- _ВЫБРАННЫЙ ОТРЫВОК_
◆ ◆ ◆ ◆ ◆ ◆ ◆

Раздел "Блоги" доступен только зарегистрированным членам клуба "Избранное".

А.П. Чехов в воспоминаниях М. Горького

4218
А.П. Чехов в воспоминаниях М. Горького

«Можно благоговеть перед умом Толстого. Восхищаться изяществом Пушкина. Ценить нравственные поиски Достоевского. Юмор Гоголя. И так далее. Однако похожим быть хочется только на Чехова», — писал Довлатов. И, если судить по воспоминаниям М. Горького, это относится не только к Чехову-писателю, но и к Чехову-человеку.

Однажды он позвал меня к себе в деревню Кучук-Кой, где у него был маленький клочок земли и белый двухэтажный домик. Там, показывая мне свое «имение», он оживленно заговорил:

— Если бы у меня было много денег, я устроил бы здесь санаторий для больных сельских учителей. Знаете, я выстроил бы этакое светлое здание — очень светлое, с большими окнами и с высокими потолками. У меня была бы прекрасная библиотека, разные музыкальные инструменты, пчельник, огород, фруктовый сад; можно бы читать лекции по агрономии, метеорологии, учителю нужно все знать, батенька, все!

Он вдруг замолчал, кашлянул, посмотрел на меня сбоку и улыбнулся своей мягкой, милой улыбкой, которая всегда так неотразимо влекла к нему и возбуждала особенное, острое внимание к его словам.

◆ ◆ ◆ ◆ ◆ ◆ ◆

- _ИСХОДНЫЕ ДАННЫЕ_

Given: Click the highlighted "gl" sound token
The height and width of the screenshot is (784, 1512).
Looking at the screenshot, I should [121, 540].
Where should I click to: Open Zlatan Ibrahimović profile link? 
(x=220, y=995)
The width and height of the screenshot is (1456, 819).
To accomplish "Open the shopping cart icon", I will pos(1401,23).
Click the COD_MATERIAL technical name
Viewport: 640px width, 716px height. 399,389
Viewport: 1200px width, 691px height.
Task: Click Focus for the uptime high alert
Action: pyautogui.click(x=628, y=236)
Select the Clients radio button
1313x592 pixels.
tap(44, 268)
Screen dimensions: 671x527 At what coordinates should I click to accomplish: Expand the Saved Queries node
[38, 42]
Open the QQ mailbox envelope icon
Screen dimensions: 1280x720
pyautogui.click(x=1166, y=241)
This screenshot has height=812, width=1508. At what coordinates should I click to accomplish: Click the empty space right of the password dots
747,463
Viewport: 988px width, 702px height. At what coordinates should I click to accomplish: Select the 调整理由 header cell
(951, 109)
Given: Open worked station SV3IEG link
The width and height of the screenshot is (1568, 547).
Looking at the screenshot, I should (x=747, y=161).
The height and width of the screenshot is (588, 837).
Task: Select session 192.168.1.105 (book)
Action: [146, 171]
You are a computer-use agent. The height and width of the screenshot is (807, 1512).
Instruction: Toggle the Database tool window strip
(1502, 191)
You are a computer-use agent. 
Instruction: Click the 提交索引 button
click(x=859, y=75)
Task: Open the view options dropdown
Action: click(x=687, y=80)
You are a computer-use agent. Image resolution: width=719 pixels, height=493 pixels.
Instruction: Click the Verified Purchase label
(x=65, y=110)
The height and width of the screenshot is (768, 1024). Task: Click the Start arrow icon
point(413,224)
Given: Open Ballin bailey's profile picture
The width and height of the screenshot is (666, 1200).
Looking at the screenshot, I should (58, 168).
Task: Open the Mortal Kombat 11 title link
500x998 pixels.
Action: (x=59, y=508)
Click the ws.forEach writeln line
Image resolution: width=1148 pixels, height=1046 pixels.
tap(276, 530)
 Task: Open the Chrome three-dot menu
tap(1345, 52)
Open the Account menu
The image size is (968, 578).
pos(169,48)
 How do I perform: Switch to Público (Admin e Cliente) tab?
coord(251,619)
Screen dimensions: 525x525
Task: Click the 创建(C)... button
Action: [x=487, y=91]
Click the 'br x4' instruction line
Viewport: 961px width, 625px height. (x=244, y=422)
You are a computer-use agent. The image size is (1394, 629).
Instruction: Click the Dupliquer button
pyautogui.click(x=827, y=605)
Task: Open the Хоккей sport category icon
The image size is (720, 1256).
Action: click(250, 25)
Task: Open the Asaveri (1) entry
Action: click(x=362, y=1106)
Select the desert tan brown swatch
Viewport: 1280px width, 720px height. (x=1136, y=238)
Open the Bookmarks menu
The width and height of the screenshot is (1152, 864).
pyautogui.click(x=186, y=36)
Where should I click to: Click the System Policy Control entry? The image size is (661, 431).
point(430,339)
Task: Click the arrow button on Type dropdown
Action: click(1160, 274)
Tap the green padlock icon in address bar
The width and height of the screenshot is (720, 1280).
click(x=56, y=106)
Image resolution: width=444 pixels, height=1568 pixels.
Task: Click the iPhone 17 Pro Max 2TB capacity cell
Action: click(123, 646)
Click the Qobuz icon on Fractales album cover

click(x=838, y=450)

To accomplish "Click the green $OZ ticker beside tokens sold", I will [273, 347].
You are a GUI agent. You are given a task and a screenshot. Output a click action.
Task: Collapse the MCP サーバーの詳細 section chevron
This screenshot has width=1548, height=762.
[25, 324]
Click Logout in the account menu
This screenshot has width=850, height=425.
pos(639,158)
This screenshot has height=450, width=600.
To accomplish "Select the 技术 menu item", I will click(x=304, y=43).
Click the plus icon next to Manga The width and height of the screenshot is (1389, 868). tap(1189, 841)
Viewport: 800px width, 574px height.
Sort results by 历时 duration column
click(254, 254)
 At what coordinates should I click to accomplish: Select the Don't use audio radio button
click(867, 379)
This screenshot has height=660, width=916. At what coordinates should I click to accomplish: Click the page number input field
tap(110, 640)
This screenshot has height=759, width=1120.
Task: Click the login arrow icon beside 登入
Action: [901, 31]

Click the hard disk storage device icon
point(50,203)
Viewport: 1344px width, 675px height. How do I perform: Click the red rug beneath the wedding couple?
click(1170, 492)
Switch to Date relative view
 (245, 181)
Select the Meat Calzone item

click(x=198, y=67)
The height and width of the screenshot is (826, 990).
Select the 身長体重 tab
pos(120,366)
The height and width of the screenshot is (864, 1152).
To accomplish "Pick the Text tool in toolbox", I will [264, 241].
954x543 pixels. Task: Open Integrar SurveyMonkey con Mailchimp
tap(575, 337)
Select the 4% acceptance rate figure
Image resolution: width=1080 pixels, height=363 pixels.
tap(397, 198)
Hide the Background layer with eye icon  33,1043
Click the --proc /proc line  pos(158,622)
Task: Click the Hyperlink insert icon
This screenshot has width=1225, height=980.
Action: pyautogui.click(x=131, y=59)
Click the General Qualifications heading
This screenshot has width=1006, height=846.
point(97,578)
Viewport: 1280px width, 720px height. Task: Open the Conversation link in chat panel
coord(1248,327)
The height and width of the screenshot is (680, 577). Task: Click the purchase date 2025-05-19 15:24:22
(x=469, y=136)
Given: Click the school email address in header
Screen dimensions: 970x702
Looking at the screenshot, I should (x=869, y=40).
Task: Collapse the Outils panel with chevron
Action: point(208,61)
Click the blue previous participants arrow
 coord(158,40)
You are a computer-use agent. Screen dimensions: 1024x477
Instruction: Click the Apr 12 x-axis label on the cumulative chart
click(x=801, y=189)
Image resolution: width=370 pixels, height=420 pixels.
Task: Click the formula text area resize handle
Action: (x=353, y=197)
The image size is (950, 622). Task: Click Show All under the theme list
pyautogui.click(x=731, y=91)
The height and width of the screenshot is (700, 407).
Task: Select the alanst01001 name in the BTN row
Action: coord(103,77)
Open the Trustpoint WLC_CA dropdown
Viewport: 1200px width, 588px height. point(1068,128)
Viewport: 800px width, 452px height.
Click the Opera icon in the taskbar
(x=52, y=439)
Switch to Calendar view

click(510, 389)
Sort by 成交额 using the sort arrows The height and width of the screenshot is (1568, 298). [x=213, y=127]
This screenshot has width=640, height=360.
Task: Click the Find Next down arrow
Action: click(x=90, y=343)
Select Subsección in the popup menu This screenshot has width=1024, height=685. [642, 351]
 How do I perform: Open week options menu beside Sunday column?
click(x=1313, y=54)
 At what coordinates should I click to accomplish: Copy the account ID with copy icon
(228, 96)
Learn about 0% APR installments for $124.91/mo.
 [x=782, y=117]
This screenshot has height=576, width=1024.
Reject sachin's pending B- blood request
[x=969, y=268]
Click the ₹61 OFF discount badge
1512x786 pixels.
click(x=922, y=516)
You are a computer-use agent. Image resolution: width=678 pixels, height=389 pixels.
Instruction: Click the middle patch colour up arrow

◆ ◆ ◆ ◆ ◆ ◆ ◆

Ответьте на вопросы по отрывку о Чехове:
(а) На кого, по словам Довлатова, хочется быть похожим?
(б) В какую деревню Чехов однажды позвал к себе?
(в) Для кого Чехов устроил бы санаторий, будь у него много денег?

(а) На Чехова.
(б) В деревню Кучук-Кой.
(в) Для больных сельских учителей.